Curve fittings of daily rhythm locomotor activity patterns under baseline conditions (a), during (b), and after (c) treatment administration in vehicle- and 10 and 30 mg/kg PF-670462-treated animal groups. Group-averaged locomotor activity taken every 30 min over a light/dark cycle for the last 6 baseline days (a), the 2 first days of alcohol re-exposure (b), and the 4 following days (c). Curve fits represent the best equation fit of our data. Data are presented as means+SEM.

Figure 4

Daily saccharin preference in vehicle (n=8), 10 mg/kg PF-670462 (n=7), and 30 mg/kg PF-670462 (n=5) groups. Group-averaged daily preference taken for a period of 24 h averaged for the last 6 baseline days, the 2 last days of the treatment, and 4 last following days. The treatment differentially affected preference for the saccharin solution (F_{Day × Group}(12, 102)=4.7, p<0.0001). During the posttreatment phase, 30 mg/kg PF-670462-treated rats showed decreased preference for saccharin as compared with vehicle-treated rats, as revealed by the significant post-hoc tests (p<0.05) for the days after treatment. Arrows indicate the administration of either vehicle or PF-670462. Data are presented as means+SEM. ^*Significant differences from the control vehicle group, p<0.05.

Figure 5

Curve fittings of daily rhythm saccharin intake patterns under baseline conditions (a), during (b), and after (c) treatment administration in vehicle, 10 mg/kg PF-670462, and 30 mg/kg PF-670462 groups.

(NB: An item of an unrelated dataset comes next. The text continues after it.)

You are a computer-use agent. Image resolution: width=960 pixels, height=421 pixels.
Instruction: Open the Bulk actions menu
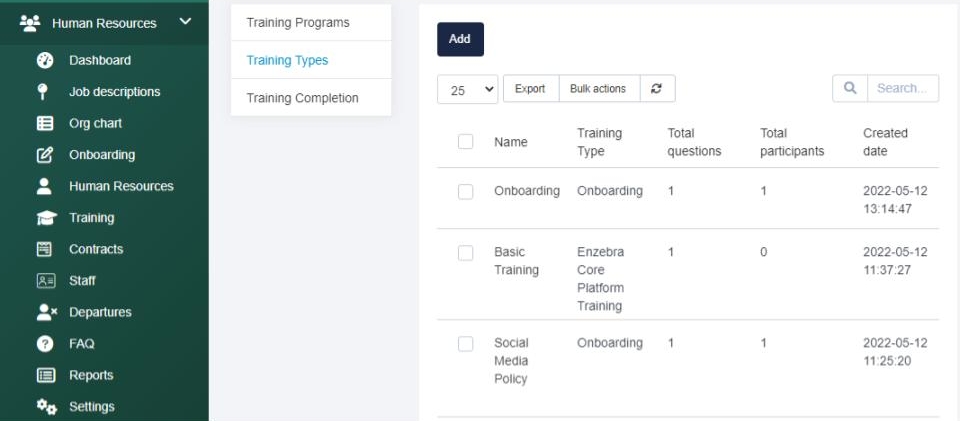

Group-averaged total saccharin intake taken every 30 min over a light/dark cycle for the last 6 baseline days (a), the 2 last days of the treatment (b), and the 4 following days (c). A clear daily rhythm in saccharin intake was measured during baseline conditions, with most intakes occurring during the night. Upon 30 mg/kg PF-670462 treatment, the rhythmic pattern of saccharin intake shifted toward daytime as compared with vehicle-treated rats. Curve fits represent the best equation fit of our data. Data are presented as means+SEM.